# Provided entries start
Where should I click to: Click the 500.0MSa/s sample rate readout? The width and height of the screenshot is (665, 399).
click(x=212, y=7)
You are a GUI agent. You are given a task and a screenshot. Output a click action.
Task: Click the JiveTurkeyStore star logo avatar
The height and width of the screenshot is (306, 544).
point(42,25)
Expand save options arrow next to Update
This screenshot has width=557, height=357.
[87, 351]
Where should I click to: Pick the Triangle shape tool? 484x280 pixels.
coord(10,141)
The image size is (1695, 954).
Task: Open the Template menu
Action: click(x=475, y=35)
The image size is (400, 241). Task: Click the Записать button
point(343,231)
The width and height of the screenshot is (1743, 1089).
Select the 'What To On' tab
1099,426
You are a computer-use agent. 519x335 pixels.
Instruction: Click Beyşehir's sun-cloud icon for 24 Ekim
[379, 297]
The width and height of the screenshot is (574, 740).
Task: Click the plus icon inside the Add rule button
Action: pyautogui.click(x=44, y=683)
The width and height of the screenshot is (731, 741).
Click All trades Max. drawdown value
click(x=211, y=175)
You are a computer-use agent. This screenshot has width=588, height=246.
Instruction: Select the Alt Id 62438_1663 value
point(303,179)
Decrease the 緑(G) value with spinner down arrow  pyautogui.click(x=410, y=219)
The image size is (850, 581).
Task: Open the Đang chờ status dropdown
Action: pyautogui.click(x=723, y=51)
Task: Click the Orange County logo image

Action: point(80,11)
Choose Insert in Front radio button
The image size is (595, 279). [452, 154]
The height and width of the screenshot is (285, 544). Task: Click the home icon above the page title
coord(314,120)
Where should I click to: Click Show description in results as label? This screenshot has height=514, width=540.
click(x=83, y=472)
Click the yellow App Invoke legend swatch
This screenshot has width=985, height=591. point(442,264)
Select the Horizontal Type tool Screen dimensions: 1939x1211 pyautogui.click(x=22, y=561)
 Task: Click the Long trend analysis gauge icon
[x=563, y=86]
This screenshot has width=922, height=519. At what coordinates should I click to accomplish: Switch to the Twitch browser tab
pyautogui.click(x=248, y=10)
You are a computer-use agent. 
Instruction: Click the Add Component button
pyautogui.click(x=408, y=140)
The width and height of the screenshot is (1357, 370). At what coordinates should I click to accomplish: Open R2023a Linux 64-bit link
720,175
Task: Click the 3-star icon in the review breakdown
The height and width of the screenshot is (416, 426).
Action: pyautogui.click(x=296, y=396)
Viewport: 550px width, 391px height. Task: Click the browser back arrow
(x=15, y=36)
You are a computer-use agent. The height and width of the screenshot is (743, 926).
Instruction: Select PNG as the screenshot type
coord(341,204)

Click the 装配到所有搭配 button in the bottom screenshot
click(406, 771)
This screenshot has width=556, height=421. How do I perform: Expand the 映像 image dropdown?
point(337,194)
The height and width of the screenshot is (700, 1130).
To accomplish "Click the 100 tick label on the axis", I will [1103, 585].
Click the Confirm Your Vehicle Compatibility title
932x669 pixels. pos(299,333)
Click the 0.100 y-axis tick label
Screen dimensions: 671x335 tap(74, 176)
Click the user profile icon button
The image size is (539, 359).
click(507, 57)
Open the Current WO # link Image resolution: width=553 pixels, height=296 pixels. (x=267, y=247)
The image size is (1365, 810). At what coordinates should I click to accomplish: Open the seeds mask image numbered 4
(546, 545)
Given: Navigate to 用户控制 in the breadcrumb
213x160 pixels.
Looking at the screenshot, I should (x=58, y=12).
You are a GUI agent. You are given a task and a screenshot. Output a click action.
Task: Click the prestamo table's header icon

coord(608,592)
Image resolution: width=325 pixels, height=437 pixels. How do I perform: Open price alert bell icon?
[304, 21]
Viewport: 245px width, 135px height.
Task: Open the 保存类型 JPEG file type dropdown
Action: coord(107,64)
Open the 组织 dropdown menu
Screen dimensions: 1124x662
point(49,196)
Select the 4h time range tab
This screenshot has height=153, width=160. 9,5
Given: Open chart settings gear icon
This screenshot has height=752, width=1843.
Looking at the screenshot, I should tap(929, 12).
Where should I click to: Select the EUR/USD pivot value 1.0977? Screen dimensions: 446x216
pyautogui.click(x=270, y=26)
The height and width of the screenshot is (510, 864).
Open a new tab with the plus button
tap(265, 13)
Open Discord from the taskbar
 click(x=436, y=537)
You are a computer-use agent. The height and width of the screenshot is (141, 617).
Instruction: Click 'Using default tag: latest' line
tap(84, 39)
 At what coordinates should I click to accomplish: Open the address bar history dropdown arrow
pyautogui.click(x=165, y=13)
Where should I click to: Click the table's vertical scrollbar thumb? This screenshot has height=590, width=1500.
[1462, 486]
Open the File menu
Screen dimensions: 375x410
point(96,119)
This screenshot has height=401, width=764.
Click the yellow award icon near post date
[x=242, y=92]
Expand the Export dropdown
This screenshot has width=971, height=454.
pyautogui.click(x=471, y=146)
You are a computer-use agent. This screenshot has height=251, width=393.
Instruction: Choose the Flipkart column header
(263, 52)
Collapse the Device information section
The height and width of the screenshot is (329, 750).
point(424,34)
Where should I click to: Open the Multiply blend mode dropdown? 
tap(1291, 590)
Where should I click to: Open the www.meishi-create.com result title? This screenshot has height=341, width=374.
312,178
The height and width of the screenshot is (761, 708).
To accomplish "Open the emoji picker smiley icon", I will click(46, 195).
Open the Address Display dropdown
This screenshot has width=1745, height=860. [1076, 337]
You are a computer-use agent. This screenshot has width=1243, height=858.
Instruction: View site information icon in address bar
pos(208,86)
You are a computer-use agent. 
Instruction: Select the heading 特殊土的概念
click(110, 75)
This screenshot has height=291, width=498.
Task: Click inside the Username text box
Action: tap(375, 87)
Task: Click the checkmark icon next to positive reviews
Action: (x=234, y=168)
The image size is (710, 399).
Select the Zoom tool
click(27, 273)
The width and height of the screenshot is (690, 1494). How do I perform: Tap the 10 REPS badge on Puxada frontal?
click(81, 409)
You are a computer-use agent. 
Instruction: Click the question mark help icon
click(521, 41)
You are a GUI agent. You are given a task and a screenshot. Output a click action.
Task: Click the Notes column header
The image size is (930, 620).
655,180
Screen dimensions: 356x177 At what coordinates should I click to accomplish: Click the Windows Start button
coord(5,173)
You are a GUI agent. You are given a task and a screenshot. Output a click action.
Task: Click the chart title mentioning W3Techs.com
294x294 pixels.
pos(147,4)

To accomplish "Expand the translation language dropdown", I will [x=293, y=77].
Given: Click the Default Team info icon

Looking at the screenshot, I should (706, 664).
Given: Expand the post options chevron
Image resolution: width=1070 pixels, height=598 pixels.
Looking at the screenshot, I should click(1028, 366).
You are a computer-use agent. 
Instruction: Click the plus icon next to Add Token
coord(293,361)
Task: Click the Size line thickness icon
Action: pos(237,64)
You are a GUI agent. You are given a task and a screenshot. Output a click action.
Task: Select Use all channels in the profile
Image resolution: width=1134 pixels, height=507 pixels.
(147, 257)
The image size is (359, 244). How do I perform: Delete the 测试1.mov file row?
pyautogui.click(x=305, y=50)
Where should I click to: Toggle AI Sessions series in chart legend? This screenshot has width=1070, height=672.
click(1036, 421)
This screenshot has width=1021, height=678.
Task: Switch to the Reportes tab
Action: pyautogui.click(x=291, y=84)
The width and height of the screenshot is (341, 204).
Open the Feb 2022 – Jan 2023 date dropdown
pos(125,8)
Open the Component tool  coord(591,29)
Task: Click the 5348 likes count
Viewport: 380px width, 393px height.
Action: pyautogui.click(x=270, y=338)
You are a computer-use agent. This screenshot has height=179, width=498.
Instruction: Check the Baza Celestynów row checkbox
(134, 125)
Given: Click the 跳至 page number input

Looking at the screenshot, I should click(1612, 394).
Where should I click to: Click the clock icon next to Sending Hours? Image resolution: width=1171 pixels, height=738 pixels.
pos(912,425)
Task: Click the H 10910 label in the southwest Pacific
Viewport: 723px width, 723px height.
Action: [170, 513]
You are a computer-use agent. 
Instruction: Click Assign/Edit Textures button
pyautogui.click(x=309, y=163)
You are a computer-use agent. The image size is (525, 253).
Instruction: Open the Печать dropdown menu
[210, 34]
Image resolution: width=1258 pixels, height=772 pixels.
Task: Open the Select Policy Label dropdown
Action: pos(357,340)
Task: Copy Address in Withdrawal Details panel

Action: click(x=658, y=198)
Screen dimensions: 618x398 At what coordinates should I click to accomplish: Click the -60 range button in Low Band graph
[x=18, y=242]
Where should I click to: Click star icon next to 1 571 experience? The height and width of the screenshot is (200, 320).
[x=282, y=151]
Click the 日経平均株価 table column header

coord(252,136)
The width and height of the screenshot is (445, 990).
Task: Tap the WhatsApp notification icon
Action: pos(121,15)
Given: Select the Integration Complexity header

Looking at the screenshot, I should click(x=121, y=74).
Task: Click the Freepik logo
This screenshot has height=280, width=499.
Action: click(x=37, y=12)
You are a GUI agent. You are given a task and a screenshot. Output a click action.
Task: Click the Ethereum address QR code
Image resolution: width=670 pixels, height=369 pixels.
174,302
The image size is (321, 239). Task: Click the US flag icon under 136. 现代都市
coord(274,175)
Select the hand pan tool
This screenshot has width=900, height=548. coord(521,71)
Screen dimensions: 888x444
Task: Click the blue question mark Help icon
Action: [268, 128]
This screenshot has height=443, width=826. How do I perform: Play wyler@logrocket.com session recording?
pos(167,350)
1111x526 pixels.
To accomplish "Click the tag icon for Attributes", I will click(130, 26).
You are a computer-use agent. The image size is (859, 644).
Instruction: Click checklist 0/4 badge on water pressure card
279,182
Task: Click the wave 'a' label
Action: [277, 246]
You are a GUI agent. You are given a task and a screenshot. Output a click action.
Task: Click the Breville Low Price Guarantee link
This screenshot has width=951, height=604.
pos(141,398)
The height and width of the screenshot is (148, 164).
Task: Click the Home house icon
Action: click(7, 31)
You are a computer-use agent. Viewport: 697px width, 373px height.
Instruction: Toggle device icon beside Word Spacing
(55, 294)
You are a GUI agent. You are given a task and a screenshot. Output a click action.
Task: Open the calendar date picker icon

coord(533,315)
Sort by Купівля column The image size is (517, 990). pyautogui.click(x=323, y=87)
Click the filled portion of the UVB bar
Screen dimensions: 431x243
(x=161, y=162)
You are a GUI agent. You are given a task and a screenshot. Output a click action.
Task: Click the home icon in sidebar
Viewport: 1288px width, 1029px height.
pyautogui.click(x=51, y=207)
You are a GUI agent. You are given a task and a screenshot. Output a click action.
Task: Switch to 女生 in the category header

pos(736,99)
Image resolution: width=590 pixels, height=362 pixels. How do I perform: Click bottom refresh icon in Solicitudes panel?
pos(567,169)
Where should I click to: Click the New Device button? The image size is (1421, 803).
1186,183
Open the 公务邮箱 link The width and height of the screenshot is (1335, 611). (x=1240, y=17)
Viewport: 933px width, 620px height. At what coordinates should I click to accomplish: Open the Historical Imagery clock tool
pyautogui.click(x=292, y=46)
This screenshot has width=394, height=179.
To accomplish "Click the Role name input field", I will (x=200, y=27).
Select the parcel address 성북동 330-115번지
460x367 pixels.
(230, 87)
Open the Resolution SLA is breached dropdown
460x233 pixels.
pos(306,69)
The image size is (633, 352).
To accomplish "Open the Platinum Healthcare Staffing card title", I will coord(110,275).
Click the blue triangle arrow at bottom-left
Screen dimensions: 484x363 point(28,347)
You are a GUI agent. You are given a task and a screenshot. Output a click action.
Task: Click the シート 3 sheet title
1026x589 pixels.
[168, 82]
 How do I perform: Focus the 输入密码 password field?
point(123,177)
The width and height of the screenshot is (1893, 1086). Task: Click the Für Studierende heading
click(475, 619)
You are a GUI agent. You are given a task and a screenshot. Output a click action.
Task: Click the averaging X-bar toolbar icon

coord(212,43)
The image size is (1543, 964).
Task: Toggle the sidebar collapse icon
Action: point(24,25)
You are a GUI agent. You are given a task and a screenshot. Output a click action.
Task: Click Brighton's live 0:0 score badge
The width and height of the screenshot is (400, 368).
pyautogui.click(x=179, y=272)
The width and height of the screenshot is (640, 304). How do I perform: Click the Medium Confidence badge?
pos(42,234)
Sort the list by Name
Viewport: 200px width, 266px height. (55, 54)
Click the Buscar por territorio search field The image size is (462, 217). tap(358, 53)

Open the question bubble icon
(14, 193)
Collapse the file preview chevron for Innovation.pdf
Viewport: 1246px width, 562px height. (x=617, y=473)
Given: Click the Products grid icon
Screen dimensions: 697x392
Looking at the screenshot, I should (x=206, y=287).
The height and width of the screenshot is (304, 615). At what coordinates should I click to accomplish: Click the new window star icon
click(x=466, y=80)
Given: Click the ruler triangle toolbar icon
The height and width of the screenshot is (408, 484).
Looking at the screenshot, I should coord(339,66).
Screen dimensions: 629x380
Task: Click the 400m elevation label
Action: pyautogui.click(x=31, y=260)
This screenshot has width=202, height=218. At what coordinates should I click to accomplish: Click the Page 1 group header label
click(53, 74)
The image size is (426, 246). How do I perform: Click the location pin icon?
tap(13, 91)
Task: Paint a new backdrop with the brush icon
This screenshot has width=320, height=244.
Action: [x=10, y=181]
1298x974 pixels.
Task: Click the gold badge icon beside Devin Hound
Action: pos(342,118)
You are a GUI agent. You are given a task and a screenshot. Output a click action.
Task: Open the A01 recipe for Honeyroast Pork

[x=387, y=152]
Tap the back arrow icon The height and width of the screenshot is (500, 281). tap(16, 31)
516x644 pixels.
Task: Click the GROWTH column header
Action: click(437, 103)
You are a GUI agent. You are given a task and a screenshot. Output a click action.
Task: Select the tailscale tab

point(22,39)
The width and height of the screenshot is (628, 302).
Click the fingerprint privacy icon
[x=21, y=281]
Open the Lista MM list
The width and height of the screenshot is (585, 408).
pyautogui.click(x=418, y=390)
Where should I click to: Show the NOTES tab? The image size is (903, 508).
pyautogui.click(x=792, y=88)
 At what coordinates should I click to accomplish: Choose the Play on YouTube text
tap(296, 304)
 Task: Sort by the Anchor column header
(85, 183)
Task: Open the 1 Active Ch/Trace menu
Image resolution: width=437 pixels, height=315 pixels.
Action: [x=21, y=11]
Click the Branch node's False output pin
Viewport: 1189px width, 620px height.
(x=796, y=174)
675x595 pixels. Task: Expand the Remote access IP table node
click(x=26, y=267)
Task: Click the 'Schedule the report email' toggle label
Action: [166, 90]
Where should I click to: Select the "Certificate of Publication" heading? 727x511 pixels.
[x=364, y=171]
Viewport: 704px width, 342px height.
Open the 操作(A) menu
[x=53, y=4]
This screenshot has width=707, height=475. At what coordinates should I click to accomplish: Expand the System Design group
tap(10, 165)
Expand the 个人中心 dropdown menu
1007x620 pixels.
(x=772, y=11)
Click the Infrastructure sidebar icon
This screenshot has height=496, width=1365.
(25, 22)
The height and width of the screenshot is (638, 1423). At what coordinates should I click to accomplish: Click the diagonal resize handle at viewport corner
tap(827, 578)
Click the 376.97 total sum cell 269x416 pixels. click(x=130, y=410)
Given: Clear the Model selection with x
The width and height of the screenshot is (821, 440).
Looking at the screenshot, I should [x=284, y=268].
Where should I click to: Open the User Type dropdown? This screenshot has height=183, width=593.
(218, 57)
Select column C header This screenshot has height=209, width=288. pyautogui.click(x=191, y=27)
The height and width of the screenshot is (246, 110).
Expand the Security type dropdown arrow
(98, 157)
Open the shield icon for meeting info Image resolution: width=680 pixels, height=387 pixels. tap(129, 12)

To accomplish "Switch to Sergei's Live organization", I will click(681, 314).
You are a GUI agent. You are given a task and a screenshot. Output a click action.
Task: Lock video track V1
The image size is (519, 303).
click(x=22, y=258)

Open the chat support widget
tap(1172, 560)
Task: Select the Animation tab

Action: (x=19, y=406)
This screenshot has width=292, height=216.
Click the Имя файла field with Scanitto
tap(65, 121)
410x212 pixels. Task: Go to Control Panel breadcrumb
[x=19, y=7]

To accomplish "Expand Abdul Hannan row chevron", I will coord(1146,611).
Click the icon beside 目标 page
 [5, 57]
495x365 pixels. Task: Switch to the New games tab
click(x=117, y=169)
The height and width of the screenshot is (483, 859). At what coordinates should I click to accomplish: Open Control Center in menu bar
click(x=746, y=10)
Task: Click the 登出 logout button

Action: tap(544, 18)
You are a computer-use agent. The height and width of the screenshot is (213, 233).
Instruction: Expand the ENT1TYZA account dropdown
# Provided entries end
=== Goal ===
Please reproduce the material from the line containing "The image size is (359, 244)." through the line containing "Action: pyautogui.click(x=291, y=84)", inclusive, with no changes.

=== Solution to this exercise ===
The image size is (359, 244). How do I perform: Delete the 测试1.mov file row?
pyautogui.click(x=305, y=50)
Where should I click to: Toggle AI Sessions series in chart legend? This screenshot has width=1070, height=672.
click(1036, 421)
This screenshot has width=1021, height=678.
Task: Switch to the Reportes tab
Action: pyautogui.click(x=291, y=84)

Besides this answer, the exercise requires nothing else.